The Willamette Mission -- first and only mission to the Indians of the Willamette Valley
The "ghost structure" you see across Mission Lake shows the outline of the Willamette Mission school and living quarters. Primitive and uncomfortable, the log building was usually crammed with missionaries and their Indian children students. Used for only seven years, from 1834 to 1841, it was abandoned when the mission moved to a better site at "Chemeketa," now Salem.
It began in the rain.
Exhausted by a seven-month journey across the continent, Methodist Missionary Jason Lee, his nephew Daniel Lee and two lay helpers arrived here in October, 1834--just in time for Oregon's relentless winter rains. Desperate for shelter, they hastily built the wing on the left (in the illustration below), moving in even before the roof was finished. By February, they were sharing their two rooms with three orphaned Indian children who had arrived "filty, nearly naked, and covered with vermin [lice]."
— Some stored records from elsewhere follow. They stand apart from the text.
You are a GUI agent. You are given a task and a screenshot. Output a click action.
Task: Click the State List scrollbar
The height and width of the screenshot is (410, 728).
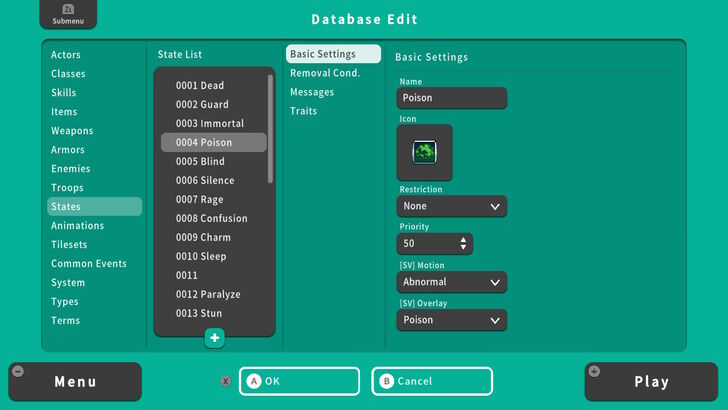click(x=270, y=130)
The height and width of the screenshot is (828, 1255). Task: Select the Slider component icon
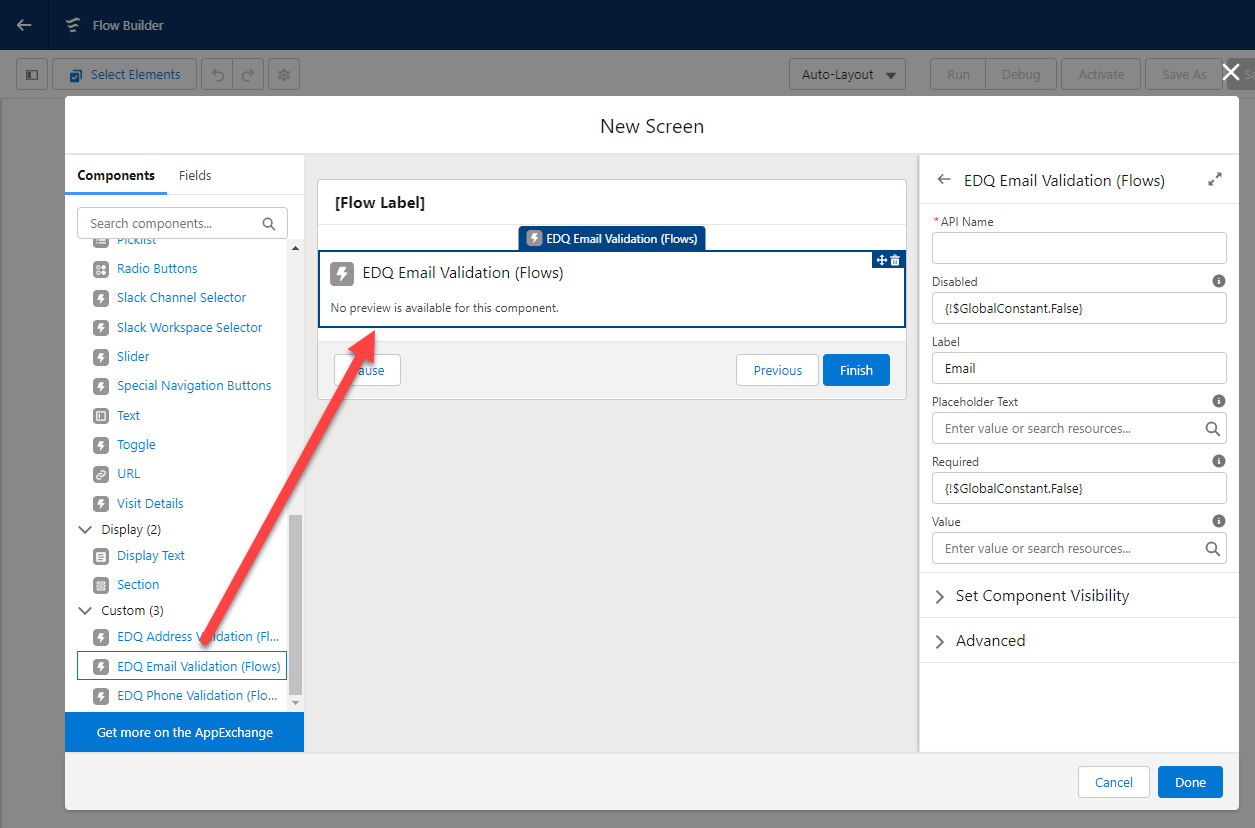pyautogui.click(x=100, y=356)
The center wing was completed in spring, 1836. By then there were 19 children, plus the teacher, Cyrus Shepard, who had arrived from Fort Vancouver. The right wing was the last to be built.
A community grew...
Additional help, including women, started arriving from the East in 1837. In its final years the mission included farmers, carpenters, blacksmiths, a cabinetmaker and more teachers, as well as wives and children. By then, the original building was surrounded by fields, barns, workshops, houses, and nearly everything needed for a self-sustaining community.
...but was abandoned
Jason Lee had selected a poor site. Clouds of mosquitoes, a lack of water power, and the eroding riverbank made it clear that the mission must move. (Mission Lake, at that time, was a channel of the Willamette River.) After they were abandoned in 1841, the buildings quickly rotted away. Only the fields remain.
Photo Captions:
- The mission house as it appeared in 1841. This view is from the other side of the building.
- An inspiring speaker and fund-raiser, Superintendent Jason Lee sacrificed the last 12 years of his life to the Oregon mission effort.